One of the influences Hitchcock seemed most prepared to talk about was that not of another director, but of a writer, Edgar Allan Poe. In his essay “Why I Am Afraid of the Dark” he posed the question: “Was I influenced by Edgar Allan Poe? To be frank, I couldn’t affirm it with certainty. Of course, subconsciously, we are always influenced by the books that we’ve read. The novels, the paintings, the music, and all the works of art, in general, form our intellectual culture from which we can’t get away.”1 In this essay, first published in French in 1960, he says much about Poe and himself, and considering the French had been fascinated with Poe for over a century by that point, his enthusiasm may have been directed to the receptive audience of Arts: Lettres, Spectacles. Of course he gives us much more, including a short history of his reading of Poe, and perhaps most notable here is what he does not say about Poe’s effect on him. Starting with his early reading of Poe, he points out, “It was only when I was sixteen that I discovered his work. I read first, at random, his biography, and the sadness of his life made a real impression on me.” In the next few years he devoured Poe’s works: “When I would come back from the office where I worked, I would hurry to my room, take a cheap edition of his Tales of the Grotesque and Arabesque, and begin reading. I still remember my feelings when I finished ‘The Murders in the Rue Morgue.’ I was afraid, but this fear made me in fact discover something that I haven’t since forgotten.” He also includes “The Gold Bug” among the works making a strong impression on him, and as Dennis Perry reminds us, neither this nor “The Murders in the Rue Morgue” appear in Tales of the Grotesque and Arabesque, suggesting he read Poe much more widely than the volume mentioned.2
Focusing mainly on fear, horror, and suspense, he answers with little hesitation the question about influence:
In my opinion, the reader is exactly in the same situation as the cinema spectator. And, very probably, it’s because I like Edgar Allan Poe’s stories so much that I began to make suspense films. Without wanting to seem immodest, I can’t help but compare what I try to put in my films with what Poe put in his stories: a perfectly unbelievable story recounted to readers with such a hallucinatory logic that one has the impression that this same story can happen to you tomorrow.
Near the end of the article he backs away from the comparison between himself and Poe, calling Poe a poete maudit, and himself a mere commercial filmmaker, although he certainly would not expect French readers to think of him in that way; they should fill in the blank, recognizing him as an artistic director.

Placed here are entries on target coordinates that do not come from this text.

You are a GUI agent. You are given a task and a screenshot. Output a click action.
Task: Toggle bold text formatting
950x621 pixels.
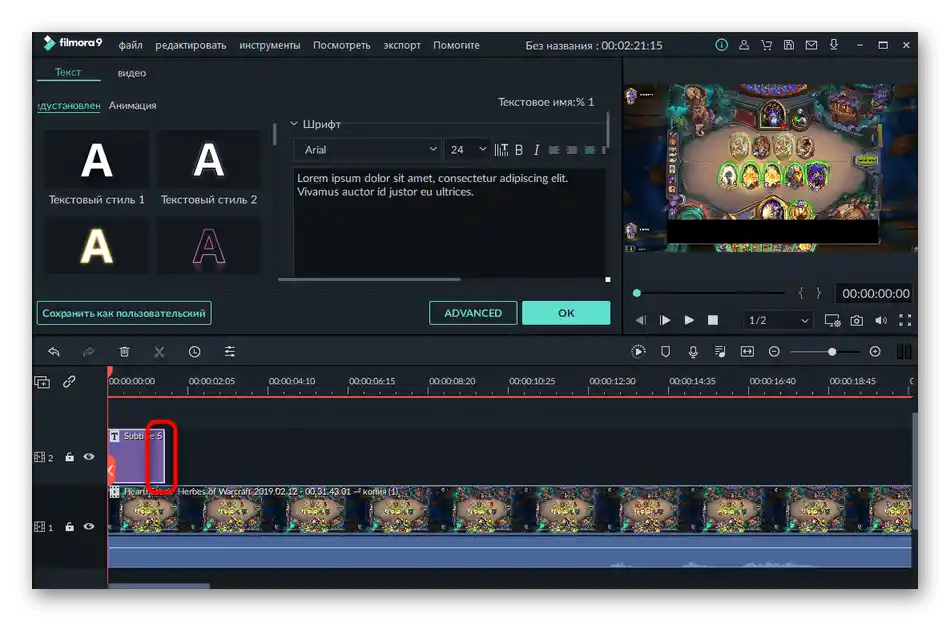[520, 150]
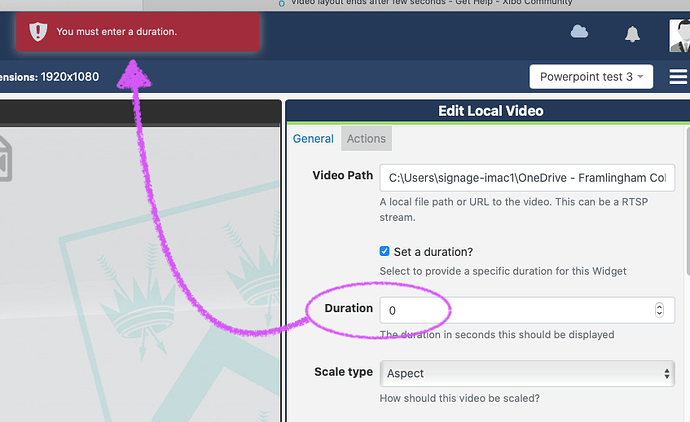This screenshot has width=690, height=422.
Task: Click into the Video Path field
Action: (527, 177)
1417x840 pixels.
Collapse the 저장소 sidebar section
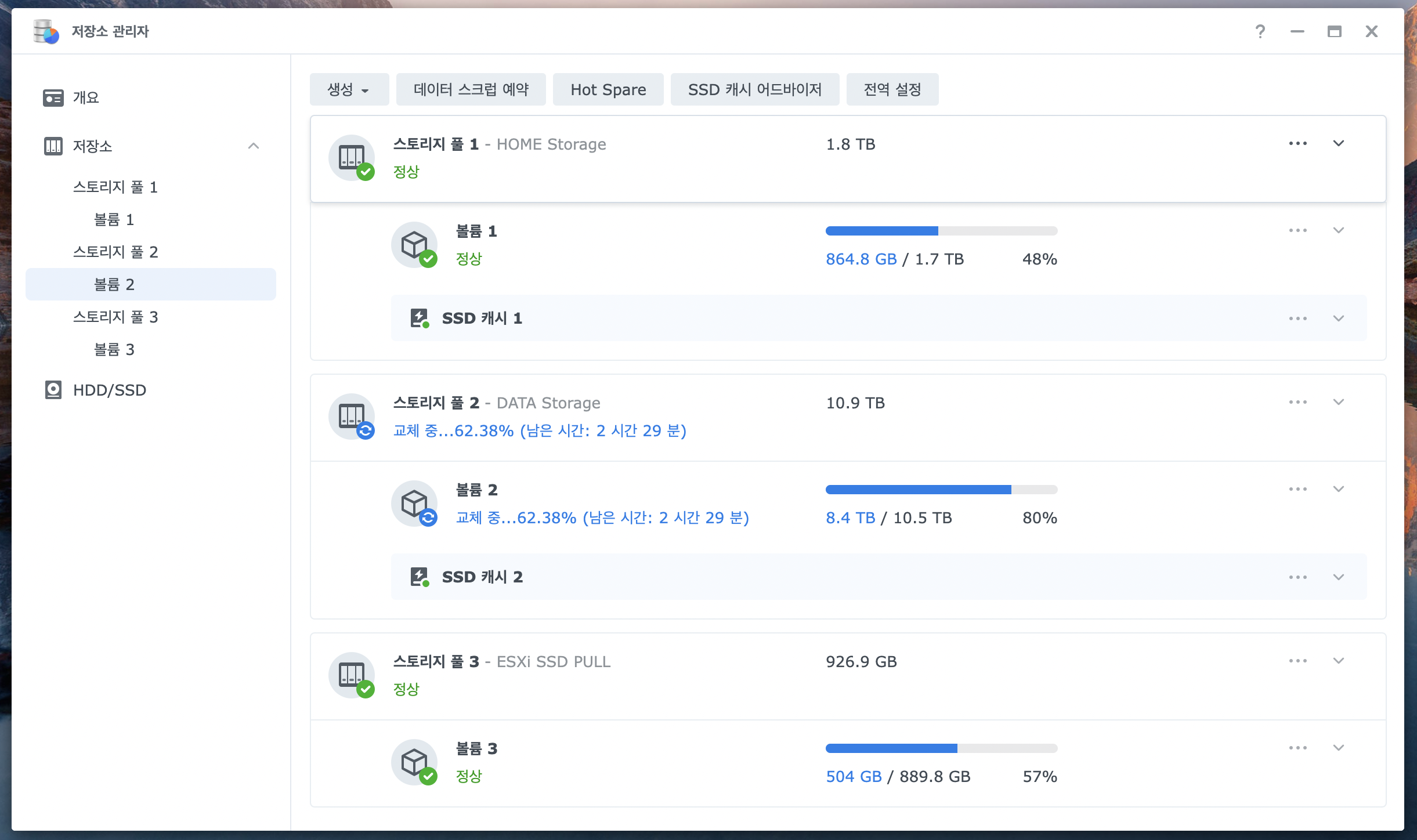(x=254, y=146)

In broaching a more difficult comparison between himself and Poe, despite both of them liking to make people shiver, he concluded that Poe lacked a sense of humor: “for me, ‘suspense’ doesn’t have any value if it’s not balanced by humor.” Nevertheless, “Poe and I certainly have a common point. We are both prisoners of a genre: ‘suspense.’ You know the story that one has recounted many, many times: if I was making ‘Cinderella,’ everyone would look for the corpse. And if Edgar Allan Poe had written ‘Sleeping Beauty,’ one would look for the murderer.”3
Of course we can all see the connection between the two of them concerning fear and suspense, but the most important facets they have in common Hitchcock notes so briefly that they may pass unnoticed, and this lies in the two words “hallucinatory logic.” Normally one would not place these two words together, since one implies the opposite of the other, but for Hitchcock they get at two fundamental elements of his films and Poe’s writing, one having to do with the images that generate their aura and atmosphere, while the other, logic, considers the methods of control and construction to make them most effective. We do not know if Hitchcock read any of Poe’s theoretical writing, such as his “Philosophy of Composition” or The Brevities, but it seems entirely possible even if he had not that he could have intuited much of what Poe had to say about his writing. The parallels between Hitchcock and Poe in the area of construction have not gone unnoticed;4 both of them were calculating to the point of being mathematical in their approach to designing a work. In Poe’s words,
Most writers—poets in especial—prefer having it understood that they compose by a species of fine frenzy—and ecstatic intuition—and would positively shudder at letting the public take a peep behind the scenes … at the wheels and pinions—the tackle for scene-shifting—the step-ladders and demontraps—the cock’s feathers, the red paint and the black patches, which in ninety-nine cases out of a hundred, constitute the properties of the literary histrio.5
Hitchcock went in the same direction as a filmmaker, according to Truffaut “universally acknowledged to be the world’s foremost technician.” Perry backs this up with the observation that “his pre-cut productions are planned to the point that, as Hitchcock himself said, ‘I can hear [the audience] screaming when I’m making the picture.’”6 In later years Hitchcock would drive producers such as David O. Selznick to distraction by shooting his films with such precision that the producer/editor could do nothing with the takes other than what Hitchcock intended.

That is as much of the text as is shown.